Les bateliers du Rhône
Ouvrir un roman de Françoise Bourdon, c’est avoir l’assurance d’un beau voyage. Et ses « bateliers du Rhône » parus aux Presses de la Cité dans la collection Terres de France confirme cette règle. Sur fond de paysages provençaux, de fleuve en colère et de vignes, trois générations d’une même famille vont traverser plusieurs décennies entre le 19ème et le 20ème siècles. Tout commence lorsque Athénaïs, épouse d’Hyppolite Sénéchal, donne naissance à Jérôme et garde pour elle le terrible secret lié à sa conception. Grandissant dans l’univers des bateliers du Rhône, le petit garçon n’a de cesse de vouloir succéder à son père même si, tout comme lui, il va le faire au péril de sa vie lors d’une énième crue du fleuve.
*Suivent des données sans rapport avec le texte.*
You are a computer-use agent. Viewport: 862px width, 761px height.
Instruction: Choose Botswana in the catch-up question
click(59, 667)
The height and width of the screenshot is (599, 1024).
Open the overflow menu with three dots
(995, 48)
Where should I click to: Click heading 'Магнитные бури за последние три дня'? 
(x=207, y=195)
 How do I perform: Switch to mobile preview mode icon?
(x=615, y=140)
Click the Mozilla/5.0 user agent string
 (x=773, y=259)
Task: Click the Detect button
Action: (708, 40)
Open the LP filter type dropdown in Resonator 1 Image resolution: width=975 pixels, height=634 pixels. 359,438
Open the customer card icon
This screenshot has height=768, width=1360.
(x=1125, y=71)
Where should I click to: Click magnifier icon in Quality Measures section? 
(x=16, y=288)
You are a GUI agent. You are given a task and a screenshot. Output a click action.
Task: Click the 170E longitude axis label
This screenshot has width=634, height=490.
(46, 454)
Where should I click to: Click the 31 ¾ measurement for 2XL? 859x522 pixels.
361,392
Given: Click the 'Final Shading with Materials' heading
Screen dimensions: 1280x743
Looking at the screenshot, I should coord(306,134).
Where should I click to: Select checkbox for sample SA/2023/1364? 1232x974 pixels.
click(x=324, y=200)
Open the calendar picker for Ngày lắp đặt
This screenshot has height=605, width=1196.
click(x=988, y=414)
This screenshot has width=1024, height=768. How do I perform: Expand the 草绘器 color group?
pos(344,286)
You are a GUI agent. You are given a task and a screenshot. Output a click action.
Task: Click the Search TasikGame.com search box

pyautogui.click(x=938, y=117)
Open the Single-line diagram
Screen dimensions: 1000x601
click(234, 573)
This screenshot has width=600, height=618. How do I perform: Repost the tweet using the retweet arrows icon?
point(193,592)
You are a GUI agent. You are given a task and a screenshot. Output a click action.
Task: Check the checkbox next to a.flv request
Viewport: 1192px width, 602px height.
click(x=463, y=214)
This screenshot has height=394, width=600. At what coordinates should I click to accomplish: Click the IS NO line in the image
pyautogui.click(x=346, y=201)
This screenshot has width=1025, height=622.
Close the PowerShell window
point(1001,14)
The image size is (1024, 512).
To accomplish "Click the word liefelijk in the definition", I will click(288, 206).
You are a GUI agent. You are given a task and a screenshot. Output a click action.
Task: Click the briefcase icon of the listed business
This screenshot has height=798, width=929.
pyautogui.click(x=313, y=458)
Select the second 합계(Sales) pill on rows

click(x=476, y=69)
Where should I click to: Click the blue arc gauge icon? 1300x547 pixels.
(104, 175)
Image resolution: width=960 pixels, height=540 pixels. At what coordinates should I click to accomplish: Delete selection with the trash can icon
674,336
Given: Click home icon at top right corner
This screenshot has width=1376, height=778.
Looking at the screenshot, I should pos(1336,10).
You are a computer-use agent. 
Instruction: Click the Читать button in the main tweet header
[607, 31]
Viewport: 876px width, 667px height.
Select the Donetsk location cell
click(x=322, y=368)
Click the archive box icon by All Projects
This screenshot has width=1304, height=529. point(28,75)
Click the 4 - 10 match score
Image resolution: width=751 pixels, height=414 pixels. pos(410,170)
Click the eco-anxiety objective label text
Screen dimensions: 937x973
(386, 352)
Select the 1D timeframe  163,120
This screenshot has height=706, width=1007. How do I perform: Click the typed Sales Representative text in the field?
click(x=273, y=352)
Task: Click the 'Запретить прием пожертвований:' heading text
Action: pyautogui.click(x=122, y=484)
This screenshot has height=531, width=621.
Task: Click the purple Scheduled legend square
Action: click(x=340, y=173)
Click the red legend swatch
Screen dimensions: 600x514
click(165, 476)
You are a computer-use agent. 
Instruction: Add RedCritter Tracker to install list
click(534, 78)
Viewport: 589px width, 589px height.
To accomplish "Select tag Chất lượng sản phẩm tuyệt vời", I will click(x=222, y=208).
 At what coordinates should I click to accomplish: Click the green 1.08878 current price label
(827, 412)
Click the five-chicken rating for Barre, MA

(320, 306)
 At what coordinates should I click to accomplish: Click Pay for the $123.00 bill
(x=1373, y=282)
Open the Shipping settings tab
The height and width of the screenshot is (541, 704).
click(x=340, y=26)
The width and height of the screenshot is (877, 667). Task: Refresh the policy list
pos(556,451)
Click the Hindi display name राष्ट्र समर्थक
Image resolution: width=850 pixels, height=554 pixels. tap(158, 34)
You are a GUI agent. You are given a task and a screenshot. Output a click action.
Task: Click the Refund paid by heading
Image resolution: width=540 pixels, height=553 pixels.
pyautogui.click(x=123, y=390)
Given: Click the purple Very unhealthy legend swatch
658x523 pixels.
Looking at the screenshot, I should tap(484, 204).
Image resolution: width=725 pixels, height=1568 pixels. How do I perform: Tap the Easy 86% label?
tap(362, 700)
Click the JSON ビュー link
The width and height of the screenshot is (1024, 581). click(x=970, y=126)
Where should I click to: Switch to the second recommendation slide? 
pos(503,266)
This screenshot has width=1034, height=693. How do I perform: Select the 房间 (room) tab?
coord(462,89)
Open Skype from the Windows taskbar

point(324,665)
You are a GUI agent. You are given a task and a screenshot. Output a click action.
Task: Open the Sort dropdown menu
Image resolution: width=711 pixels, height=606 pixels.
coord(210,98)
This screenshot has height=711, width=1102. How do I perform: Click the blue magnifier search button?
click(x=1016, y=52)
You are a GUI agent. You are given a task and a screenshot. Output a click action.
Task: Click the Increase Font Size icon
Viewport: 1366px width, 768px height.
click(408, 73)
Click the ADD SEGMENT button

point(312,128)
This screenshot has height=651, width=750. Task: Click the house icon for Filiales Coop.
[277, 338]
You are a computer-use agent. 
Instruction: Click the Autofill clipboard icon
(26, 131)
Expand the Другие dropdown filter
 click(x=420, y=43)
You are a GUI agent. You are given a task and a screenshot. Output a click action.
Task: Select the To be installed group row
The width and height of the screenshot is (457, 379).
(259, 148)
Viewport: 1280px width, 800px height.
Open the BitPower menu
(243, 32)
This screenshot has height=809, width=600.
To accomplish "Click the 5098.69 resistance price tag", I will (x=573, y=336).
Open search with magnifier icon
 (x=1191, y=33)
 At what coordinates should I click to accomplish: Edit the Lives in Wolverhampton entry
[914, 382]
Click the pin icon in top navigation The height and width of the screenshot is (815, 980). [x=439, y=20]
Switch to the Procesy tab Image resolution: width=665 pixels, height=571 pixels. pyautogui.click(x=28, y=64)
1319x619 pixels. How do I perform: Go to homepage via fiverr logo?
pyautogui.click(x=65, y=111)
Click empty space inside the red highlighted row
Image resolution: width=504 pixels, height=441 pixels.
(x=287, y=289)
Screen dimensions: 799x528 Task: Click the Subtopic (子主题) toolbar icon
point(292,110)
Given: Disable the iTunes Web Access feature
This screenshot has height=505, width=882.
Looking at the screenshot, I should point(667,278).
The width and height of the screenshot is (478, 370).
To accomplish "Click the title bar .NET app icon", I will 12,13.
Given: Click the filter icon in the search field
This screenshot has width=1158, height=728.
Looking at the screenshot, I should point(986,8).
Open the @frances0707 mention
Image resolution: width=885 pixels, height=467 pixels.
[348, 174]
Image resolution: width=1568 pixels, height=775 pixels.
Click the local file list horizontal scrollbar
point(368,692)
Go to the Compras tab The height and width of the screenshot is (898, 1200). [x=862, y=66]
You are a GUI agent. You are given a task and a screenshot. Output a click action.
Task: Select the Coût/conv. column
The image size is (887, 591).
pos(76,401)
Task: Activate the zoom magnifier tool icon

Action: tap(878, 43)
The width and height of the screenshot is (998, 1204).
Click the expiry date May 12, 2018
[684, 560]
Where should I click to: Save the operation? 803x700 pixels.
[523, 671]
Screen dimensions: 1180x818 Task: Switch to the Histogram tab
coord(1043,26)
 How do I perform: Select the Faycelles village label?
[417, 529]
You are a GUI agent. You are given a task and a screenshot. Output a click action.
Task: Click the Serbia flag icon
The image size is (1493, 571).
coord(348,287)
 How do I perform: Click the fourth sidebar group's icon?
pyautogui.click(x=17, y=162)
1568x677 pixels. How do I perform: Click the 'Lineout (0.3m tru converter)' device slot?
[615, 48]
Sa disparition brutale oblige sa jeune veuve Manon, son fils Antoine et sa mère à trouver refuge à Caderousse chez les grands-parents de Manon et aider à la bonne marche de l’auberge familiale tout en n’hésitant pas à cumuler les emplois subalternes pour survivre. Parallèlement à ce destin familial, l’auteur nous met en présence de Jean-Dominique, condamné au bagne à Toulon pour avoir volé un pain et à qui Manon, a offert de quoi se sustenter modestement lors de sa traversée du village, chaines aux pieds. C’est d’ailleurs le souvenir qu’il garde de cette brève rencontre avec la jeune femme qui va lui permettre de tenir le coup durant neuf longues années et de revenir à Caderousse comme unique point d’attache pour lui qui n’a plus rien. Hélas ! marqué à vie, et malgré l’amour qu’il porte à Manon qu’il a épousé, Jean-Dominique ne parvient pas à s’entendre avec son beau-fils Antoine. Tant et si bien que le jeune homme va finalement quitter la demeure familiale et s’installer à Châteauneuf du Pape où, rompant avec la tradition des bateliers, il devient vigneron.
Avec tout le talent qui est le sien, Françoise Bourdon nous offre une nouvelle saga romanesque avec son lot de drames, de bonheurs et bien sûr, son terrible secret. Mais l’écriture est telle qu’on se laisse emporter par ce récit qui nous fait traverser les années sans qu’on y prenne garde, qui nous émeut juste ce qu’il faut sans pour autant nous apitoyer et qui nous fait découvrir cet univers ô combien impitoyable et la force de ces hommes qui ont voué leur vie à notre Rhône. Richement documenté, avec un vocabulaire adapté, la vie des bateliers ainsi que celle des vignerons avec notamment les fléaux qui ont frappé les vignobles chateauneuvois à la fin du 19ème siècle nous est rapportée avec une fidélité touchante et exemplaire. Un roman fort aux typiques accents locaux comme sait nous les faire partager cette collection des Terres de France.